Instruction: Give back each line below that contains the word "return".

Raw data:
.....
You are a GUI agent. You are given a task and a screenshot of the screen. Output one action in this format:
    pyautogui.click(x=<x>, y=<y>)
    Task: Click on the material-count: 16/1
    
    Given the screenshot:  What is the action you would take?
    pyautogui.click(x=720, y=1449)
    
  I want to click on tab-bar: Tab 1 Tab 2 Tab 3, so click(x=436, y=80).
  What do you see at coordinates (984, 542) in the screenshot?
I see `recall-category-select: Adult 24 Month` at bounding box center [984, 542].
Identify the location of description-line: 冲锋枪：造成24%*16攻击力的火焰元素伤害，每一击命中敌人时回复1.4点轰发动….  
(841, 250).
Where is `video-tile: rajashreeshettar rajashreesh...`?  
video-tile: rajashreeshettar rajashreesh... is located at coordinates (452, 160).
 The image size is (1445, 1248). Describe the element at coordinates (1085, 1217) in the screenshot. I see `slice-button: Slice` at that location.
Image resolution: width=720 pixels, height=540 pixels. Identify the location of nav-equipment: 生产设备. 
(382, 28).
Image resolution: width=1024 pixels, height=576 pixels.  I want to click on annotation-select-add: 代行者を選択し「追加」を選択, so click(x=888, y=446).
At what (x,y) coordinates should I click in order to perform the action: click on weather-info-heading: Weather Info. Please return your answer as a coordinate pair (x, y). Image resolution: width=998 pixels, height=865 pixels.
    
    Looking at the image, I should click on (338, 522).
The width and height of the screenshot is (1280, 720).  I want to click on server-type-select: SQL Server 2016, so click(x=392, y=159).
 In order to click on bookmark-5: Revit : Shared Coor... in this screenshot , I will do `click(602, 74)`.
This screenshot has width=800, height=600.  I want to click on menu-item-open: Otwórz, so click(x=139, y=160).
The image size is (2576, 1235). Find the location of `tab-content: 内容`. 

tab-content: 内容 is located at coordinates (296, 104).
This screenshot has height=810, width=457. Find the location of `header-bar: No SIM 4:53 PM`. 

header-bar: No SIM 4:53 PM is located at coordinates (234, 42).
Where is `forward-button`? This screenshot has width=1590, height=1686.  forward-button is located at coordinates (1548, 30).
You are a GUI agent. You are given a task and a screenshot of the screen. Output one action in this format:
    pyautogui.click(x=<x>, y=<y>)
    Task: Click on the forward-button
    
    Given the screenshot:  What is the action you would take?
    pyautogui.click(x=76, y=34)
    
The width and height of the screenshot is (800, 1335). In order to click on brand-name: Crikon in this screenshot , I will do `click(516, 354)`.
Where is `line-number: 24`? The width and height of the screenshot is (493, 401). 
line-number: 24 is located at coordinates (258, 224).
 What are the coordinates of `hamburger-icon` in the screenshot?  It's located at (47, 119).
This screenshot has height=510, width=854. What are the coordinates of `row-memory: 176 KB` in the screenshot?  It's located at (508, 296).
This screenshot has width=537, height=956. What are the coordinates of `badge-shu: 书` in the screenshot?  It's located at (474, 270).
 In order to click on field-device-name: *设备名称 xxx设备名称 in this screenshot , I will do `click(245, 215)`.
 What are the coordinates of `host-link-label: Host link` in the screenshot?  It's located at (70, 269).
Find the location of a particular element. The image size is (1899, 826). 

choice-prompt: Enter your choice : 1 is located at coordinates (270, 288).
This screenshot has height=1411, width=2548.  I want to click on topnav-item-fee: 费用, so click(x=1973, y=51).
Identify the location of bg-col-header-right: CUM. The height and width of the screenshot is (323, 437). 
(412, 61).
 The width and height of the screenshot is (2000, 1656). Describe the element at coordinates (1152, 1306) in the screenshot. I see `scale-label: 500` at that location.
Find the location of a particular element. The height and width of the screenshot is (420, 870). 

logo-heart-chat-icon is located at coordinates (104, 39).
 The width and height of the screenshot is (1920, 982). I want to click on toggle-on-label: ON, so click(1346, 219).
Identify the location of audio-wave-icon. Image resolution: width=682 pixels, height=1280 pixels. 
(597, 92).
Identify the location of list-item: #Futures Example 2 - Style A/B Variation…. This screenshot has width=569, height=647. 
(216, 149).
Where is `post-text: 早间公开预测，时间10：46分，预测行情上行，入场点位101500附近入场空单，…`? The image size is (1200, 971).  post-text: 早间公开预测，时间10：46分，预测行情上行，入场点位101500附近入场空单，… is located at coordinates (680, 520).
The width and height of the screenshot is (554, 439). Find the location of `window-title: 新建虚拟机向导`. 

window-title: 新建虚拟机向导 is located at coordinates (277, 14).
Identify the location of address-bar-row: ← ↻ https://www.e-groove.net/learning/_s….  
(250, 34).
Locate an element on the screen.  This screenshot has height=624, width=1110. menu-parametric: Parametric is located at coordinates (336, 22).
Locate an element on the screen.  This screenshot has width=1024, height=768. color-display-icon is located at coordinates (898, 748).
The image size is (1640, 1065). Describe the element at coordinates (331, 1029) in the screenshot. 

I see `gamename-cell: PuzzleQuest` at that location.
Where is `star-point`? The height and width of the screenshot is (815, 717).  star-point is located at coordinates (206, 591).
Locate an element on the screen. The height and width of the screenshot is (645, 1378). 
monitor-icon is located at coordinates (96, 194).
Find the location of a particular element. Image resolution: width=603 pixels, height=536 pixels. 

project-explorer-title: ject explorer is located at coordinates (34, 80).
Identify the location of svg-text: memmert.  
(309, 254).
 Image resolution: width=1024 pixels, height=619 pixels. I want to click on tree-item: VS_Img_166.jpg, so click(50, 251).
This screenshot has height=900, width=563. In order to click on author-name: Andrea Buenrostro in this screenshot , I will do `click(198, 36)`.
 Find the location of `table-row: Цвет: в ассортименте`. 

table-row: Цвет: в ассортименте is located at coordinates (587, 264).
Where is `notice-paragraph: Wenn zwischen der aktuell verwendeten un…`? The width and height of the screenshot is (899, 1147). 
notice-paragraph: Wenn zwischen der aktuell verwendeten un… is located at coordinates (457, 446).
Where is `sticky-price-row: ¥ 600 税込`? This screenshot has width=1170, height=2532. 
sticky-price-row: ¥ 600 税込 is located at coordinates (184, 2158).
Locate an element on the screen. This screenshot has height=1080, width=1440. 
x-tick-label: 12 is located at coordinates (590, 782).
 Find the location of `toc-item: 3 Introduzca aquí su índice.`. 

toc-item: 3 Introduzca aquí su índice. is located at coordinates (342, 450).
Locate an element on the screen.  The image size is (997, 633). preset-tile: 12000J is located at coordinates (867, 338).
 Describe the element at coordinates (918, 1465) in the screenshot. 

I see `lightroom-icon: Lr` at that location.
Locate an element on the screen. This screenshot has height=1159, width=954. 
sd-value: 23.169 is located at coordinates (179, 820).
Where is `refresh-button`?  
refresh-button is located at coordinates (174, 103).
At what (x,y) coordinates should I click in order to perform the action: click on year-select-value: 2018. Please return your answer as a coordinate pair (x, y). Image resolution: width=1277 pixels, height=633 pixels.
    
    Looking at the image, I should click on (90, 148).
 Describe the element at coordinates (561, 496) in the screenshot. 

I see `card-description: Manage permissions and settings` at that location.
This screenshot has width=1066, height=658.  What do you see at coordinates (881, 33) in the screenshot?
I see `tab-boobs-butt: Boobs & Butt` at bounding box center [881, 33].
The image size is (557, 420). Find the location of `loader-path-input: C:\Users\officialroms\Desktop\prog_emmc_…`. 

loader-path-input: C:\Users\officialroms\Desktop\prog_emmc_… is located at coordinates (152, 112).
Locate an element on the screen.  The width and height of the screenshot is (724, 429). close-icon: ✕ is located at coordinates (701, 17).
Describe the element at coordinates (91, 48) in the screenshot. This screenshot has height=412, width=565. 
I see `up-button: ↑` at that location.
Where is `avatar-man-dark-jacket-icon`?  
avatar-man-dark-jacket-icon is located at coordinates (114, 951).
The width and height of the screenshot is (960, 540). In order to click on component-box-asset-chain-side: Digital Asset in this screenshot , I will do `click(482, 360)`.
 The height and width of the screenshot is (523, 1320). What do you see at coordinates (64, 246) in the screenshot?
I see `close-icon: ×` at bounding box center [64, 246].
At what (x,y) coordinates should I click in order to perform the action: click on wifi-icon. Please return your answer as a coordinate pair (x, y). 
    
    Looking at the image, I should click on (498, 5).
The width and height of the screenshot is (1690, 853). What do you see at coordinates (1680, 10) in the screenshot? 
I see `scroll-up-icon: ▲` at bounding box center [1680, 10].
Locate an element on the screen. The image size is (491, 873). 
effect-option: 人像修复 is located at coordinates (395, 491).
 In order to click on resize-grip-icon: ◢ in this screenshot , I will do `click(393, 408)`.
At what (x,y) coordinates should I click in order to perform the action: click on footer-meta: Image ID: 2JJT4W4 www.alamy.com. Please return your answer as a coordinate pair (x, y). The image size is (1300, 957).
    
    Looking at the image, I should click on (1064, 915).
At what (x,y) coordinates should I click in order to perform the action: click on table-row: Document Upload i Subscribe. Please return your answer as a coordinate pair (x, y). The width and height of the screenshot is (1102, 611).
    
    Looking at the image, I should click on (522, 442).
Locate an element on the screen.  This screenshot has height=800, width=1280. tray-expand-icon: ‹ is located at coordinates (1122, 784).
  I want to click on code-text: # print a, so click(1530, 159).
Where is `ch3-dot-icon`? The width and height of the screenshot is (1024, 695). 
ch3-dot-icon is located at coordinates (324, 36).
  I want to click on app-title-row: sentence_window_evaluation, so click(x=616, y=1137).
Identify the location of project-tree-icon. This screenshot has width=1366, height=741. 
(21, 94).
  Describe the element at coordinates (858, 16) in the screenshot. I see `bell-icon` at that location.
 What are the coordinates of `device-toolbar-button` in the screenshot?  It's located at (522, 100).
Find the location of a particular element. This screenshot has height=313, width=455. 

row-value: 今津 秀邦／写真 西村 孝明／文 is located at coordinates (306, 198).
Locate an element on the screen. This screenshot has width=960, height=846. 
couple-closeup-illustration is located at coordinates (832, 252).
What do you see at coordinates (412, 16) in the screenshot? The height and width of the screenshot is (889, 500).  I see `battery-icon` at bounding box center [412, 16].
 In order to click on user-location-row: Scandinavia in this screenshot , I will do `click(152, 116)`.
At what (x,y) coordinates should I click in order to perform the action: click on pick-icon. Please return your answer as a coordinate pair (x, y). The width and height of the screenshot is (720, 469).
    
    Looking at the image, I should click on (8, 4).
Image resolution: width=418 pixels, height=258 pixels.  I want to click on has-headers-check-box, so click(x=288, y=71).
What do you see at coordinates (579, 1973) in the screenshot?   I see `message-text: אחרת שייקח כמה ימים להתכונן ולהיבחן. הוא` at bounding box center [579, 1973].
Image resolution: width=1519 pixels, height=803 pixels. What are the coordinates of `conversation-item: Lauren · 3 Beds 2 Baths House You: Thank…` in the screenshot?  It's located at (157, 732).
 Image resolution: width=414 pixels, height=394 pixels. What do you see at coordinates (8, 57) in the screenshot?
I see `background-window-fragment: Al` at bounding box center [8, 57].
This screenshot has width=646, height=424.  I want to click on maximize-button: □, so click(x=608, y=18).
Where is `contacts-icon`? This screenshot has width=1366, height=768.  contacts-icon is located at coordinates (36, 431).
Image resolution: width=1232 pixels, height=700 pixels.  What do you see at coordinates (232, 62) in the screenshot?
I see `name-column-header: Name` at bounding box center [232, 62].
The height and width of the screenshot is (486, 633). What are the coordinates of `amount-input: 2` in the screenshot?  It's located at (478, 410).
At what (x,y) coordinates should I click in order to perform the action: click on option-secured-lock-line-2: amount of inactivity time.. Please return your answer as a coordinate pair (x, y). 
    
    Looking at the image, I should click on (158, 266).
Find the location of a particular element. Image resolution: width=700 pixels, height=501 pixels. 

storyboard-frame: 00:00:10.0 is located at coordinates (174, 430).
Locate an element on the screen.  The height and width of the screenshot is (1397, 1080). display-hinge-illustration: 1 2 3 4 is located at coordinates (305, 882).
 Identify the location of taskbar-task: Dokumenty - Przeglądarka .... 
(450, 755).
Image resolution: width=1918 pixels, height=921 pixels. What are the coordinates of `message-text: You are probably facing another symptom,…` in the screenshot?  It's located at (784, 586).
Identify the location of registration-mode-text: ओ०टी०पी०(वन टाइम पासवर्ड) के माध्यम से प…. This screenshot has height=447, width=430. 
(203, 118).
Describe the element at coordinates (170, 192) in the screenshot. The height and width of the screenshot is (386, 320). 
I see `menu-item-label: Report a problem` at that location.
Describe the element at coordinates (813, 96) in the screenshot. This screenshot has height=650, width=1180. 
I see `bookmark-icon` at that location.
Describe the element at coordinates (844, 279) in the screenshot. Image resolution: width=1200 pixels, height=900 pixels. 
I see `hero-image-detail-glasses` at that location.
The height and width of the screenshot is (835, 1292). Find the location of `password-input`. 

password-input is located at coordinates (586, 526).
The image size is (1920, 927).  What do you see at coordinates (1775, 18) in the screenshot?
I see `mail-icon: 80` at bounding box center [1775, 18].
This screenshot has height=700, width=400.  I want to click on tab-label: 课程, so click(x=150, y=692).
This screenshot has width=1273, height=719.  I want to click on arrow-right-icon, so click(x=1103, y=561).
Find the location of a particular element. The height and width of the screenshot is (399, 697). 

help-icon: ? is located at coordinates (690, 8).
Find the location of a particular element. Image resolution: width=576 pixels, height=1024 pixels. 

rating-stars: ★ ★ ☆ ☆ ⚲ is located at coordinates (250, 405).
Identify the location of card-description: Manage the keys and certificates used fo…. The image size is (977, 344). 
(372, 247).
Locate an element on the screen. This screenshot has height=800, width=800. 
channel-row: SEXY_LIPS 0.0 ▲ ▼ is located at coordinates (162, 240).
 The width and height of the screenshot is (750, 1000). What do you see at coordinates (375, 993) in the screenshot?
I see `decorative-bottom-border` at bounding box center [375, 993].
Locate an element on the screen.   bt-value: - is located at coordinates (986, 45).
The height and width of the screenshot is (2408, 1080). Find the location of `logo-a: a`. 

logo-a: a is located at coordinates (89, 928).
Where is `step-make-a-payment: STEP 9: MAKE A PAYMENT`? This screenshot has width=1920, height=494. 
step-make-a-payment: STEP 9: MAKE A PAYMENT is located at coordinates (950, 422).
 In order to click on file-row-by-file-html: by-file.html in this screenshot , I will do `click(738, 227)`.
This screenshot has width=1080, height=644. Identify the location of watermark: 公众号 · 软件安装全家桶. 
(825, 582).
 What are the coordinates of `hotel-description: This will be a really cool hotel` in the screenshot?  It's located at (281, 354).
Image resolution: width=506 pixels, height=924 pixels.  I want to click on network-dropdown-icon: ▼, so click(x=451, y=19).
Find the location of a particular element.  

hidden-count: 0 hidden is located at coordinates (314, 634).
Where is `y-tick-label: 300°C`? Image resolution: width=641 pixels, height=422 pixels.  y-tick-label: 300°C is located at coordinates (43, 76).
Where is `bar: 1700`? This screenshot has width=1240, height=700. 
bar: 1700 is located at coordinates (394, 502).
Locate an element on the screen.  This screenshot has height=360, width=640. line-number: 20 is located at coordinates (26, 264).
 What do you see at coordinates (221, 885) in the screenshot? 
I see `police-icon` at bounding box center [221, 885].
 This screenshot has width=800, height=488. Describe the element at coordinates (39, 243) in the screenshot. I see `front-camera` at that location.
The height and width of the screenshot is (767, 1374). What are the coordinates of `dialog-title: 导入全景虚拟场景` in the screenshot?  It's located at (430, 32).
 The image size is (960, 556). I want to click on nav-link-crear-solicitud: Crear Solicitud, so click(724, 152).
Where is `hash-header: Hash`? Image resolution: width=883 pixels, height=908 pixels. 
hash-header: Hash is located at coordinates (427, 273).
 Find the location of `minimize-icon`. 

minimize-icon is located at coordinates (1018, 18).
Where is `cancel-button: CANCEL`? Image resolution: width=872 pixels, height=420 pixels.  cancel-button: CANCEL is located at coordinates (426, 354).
.....
Task output:
At what (x,y) coordinates should I click in order to perform the action: click on weather-info-heading: Weather Info. Please return your answer as a coordinate pair (x, y). Image resolution: width=998 pixels, height=865 pixels.
At what (x,y) coordinates should I click in order to perform the action: click on year-select-value: 2018. Please return your answer as a coordinate pair (x, y). Image resolution: width=1277 pixels, height=633 pixels.
At what (x,y) coordinates should I click in order to perform the action: click on wifi-icon. Please return your answer as a coordinate pair (x, y). 
At what (x,y) coordinates should I click in order to perform the action: click on footer-meta: Image ID: 2JJT4W4 www.alamy.com. Please return your answer as a coordinate pair (x, y). The image size is (1300, 957).
At what (x,y) coordinates should I click in order to perform the action: click on table-row: Document Upload i Subscribe. Please return your answer as a coordinate pair (x, y). The width and height of the screenshot is (1102, 611).
At what (x,y) coordinates should I click in order to perform the action: click on pick-icon. Please return your answer as a coordinate pair (x, y). The width and height of the screenshot is (720, 469).
At what (x,y) coordinates should I click in order to perform the action: click on option-secured-lock-line-2: amount of inactivity time.. Please return your answer as a coordinate pair (x, y). 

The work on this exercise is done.